### Task material ###

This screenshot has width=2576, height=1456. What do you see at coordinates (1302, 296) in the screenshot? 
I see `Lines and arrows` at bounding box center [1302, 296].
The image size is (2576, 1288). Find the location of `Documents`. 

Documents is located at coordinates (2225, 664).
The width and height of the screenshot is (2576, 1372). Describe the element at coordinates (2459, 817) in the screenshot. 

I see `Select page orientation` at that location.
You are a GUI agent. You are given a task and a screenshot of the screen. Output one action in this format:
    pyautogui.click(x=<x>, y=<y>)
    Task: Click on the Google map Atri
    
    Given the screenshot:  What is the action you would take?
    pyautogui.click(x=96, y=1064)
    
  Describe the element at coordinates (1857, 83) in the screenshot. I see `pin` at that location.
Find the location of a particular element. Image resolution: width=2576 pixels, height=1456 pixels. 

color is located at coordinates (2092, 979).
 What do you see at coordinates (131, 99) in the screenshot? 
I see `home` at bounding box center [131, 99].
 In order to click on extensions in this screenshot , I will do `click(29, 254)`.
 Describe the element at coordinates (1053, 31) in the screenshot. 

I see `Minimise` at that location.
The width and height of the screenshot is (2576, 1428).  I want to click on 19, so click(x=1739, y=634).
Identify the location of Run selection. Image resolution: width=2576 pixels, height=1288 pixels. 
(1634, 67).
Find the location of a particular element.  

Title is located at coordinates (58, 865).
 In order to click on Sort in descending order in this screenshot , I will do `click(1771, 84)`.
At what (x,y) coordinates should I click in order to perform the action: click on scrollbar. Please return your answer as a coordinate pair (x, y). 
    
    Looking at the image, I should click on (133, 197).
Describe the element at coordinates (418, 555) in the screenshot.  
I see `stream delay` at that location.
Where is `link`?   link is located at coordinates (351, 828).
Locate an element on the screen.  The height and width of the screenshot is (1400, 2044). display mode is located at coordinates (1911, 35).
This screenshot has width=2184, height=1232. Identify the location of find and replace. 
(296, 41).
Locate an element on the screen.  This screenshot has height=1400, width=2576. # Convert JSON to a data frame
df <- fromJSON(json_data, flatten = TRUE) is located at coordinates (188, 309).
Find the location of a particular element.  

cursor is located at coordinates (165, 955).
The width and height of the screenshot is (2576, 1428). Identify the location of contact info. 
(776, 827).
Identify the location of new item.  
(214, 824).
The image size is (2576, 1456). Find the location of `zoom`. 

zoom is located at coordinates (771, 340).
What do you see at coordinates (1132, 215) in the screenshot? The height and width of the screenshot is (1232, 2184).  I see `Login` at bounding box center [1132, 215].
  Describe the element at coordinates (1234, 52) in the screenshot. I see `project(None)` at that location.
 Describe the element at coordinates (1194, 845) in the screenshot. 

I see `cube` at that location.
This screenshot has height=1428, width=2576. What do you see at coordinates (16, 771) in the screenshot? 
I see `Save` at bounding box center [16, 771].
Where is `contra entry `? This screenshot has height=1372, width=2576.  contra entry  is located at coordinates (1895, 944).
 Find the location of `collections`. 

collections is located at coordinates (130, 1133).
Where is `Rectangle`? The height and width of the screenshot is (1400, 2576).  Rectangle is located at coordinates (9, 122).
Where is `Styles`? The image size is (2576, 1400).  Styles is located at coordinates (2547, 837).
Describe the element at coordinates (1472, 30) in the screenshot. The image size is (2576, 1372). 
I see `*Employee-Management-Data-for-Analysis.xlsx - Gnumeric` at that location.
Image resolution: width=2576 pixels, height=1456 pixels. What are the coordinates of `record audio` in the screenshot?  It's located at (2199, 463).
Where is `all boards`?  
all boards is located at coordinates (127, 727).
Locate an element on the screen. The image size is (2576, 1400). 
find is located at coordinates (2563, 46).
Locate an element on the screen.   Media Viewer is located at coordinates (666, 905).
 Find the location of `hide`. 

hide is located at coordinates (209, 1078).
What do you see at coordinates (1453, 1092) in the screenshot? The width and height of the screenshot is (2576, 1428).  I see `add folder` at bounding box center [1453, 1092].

###

> Stated exercise:
Return the lines of the listing above verbatim, starting at the line that contains "This screenshot has height=1428, width=2576." and ending at the line that contains "coordinates (9, 122).".

> Output:
This screenshot has height=1428, width=2576. What do you see at coordinates (16, 771) in the screenshot? 
I see `Save` at bounding box center [16, 771].
Where is `contra entry `? This screenshot has height=1372, width=2576.  contra entry  is located at coordinates (1895, 944).
 Find the location of `collections`. 

collections is located at coordinates (130, 1133).
Where is `Rectangle`? The height and width of the screenshot is (1400, 2576).  Rectangle is located at coordinates (9, 122).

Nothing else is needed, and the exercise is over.